O argumento, no entanto, colocou o filho na cena do crime e oportunizou à polícia fazer buscas na casa dele, o que era impossível antes devido à imunidade parlamentar que ostentava.
PROVAS DO CRIME
Em abril de 2009, um mandado de busca e apreensão contra o filho, que morava com ele, permitiu a entrada da polícia na casa do ainda deputado, quando foram encontrados mais de R$ 200 mil em espécie, sem origem declarada, além de milhares de dólares, armas, uma lista escrita à mão, com nomes de traficantes mortos nos últimos anos e cápsulas de balas deflagradas.
Diante do volume de evidências incriminando Wallace e seu filho, a Assembleia Legislativa do Amazonas decidiu cassar o mandato do deputado no dia 1º de outubro de 2009.
Quatro dias após a votação, foi decretada a prisão preventiva do apresentador, que fugiu inicialmente, mas acabou se entregando à polícia oito dias depois. Sem imunidade parlamentar, o agora ex-deputado poderia ser julgado pelos supostos crimes.
Após a cassação, a saúde do ex-deputado piorou desde então.
Wallace sofria de ascite refratária decorrente da Síndrome de Budd Chiari, popularmente conhecida por “barriga d’água”. A primeira internação dele ocorreu no dia 2 de novembro de 2009, quando deixou a prisão para ser encaminhado à Beneficente Portuguesa, Centro de Manaus.
Com dores no abdômen e no tórax, Wallace ficou internado por três meses e meio, quando recebeu alta no dia 16 de fevereiro de 2010 e voltou para casa, para cumprir prisão em regime domiciliar. No dia 18 de março de 2010, foi transferido para o Hospital Bandeirantes, em São Paulo. No dia 11 de junho, já com complicações nos rins e nos pulmões.

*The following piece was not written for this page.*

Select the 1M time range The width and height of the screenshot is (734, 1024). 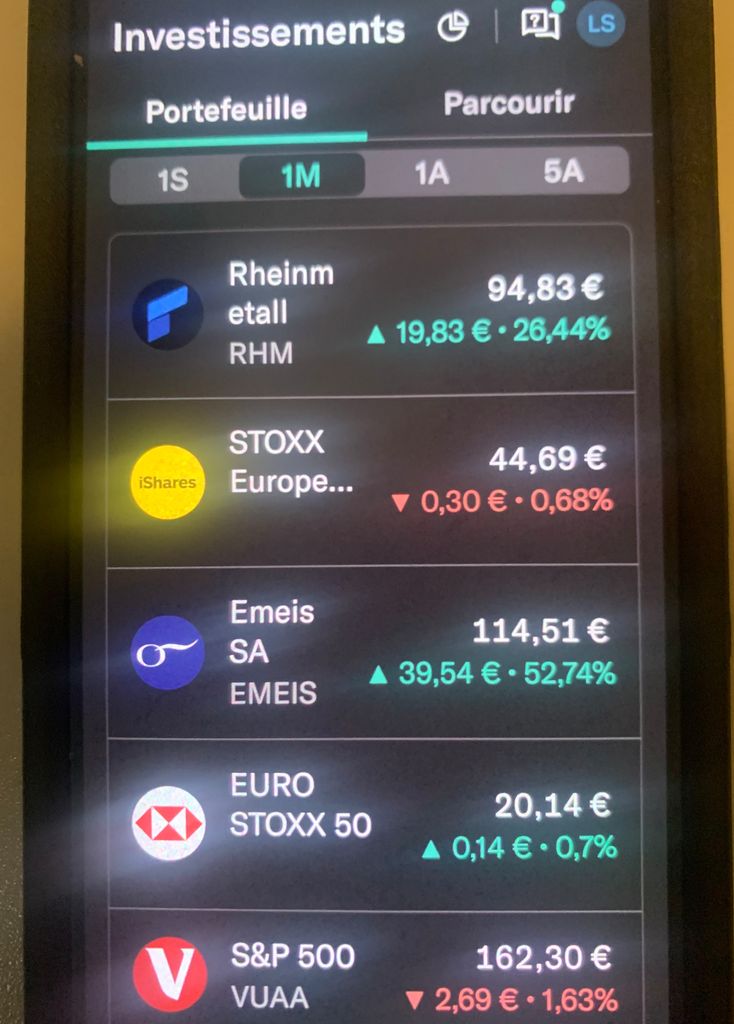click(x=301, y=177)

Wallace deu entrada na Unidade de Tratamento Intensivo, chegando a ficar sob coma induzido e respirando por aparelhos.
Durante todo esse período ele ficou sob guarda de agentes da Polícia Federal, mesmo com iniciativas da família para evitar isso. A família, inclusive, tentou transferi-lo para tratamento em Miami, nos Estados Unidos, mas o pedido foi negado pela Justiça.
Wallace Souza faleceu antes do julgamento, no dia 27 de julho de 2010, em decorrência de uma parada cardíaca.